Data records
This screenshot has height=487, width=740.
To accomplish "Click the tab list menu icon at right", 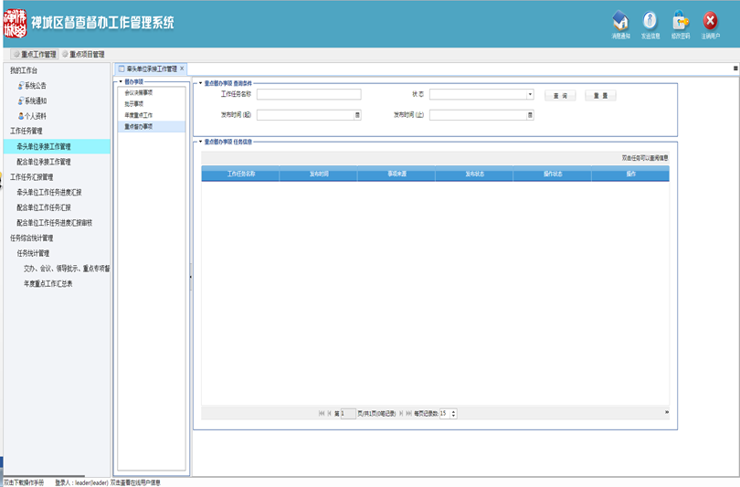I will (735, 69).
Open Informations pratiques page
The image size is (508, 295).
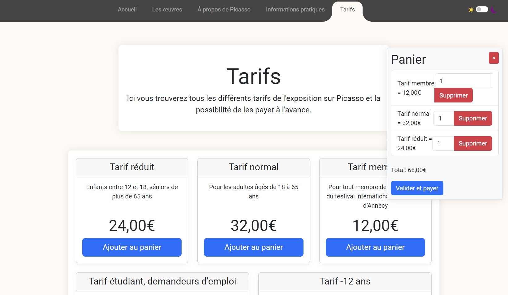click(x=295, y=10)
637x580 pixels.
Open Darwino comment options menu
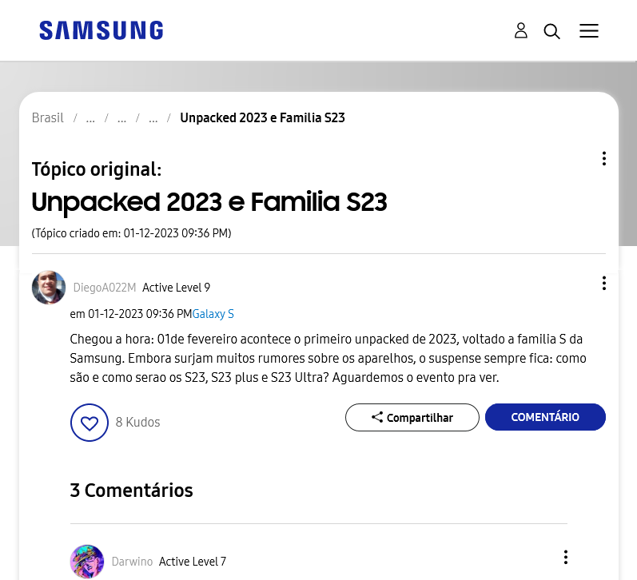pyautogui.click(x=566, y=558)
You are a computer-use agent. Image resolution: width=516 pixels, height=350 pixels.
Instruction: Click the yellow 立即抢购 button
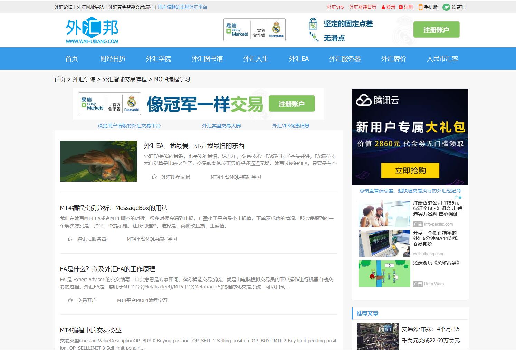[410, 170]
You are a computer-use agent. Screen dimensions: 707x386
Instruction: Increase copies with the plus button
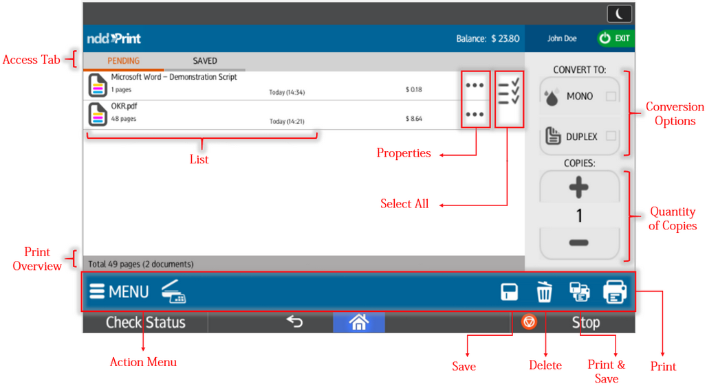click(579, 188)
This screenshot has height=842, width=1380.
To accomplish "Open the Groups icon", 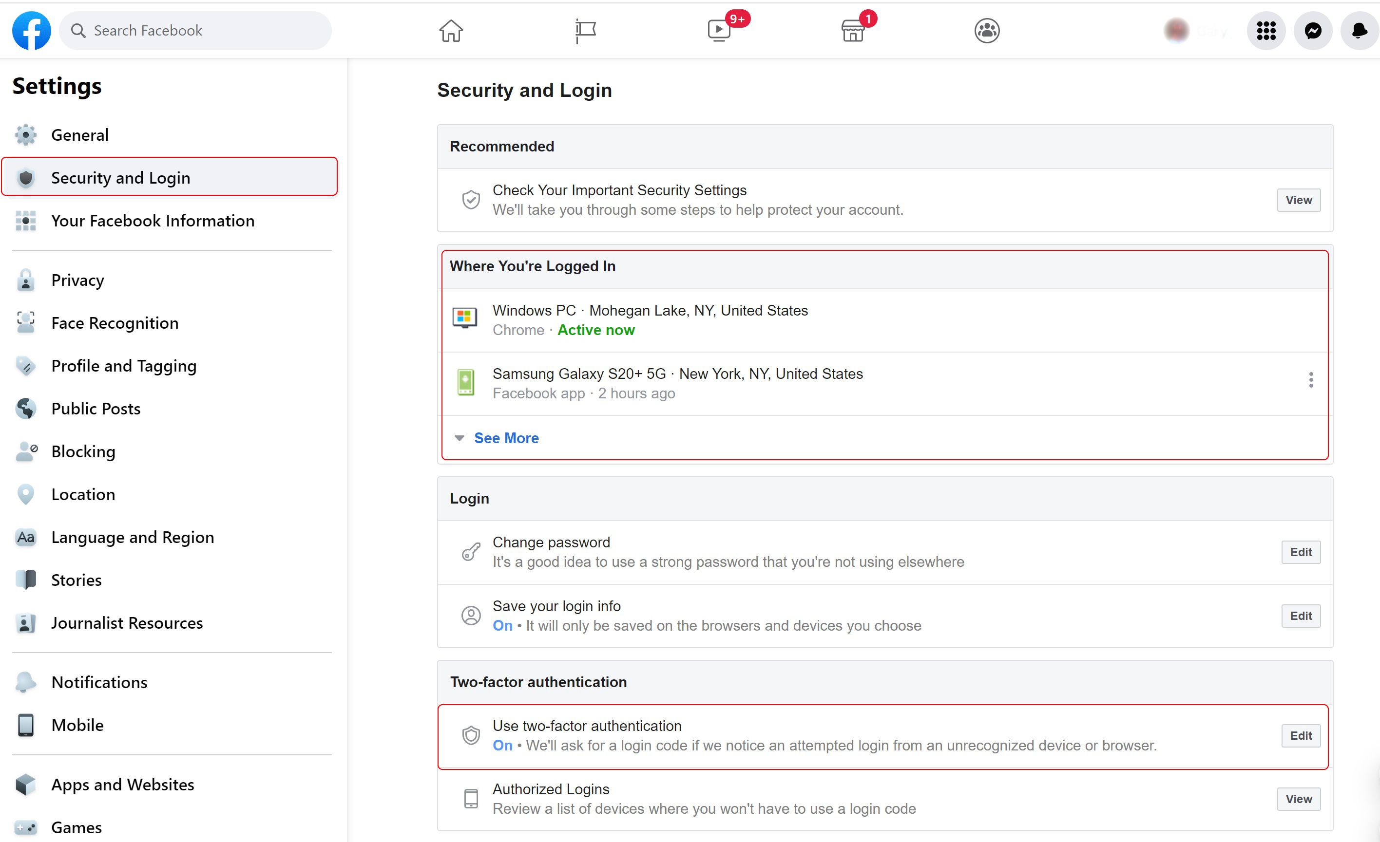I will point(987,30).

▶ **REQUIRED WORK**: In the data, swap "button" for "control" throughout the part that opens with the line containing "Open Informations pratiques page" and closes with the line containing "click(579, 188)", changing nothing else. Leave the pictures out of your answer.

▶ **CORRECT RESPONSE**:
Open Informations pratiques page
The image size is (508, 295).
click(x=295, y=10)
637x580 pixels.
Open Darwino comment options menu
pyautogui.click(x=566, y=558)
You are a computer-use agent. Image resolution: width=516 pixels, height=350 pixels.
Instruction: Click the yellow 立即抢购 control
[410, 170]
You are a computer-use agent. Screen dimensions: 707x386
Instruction: Increase copies with the plus control
click(579, 188)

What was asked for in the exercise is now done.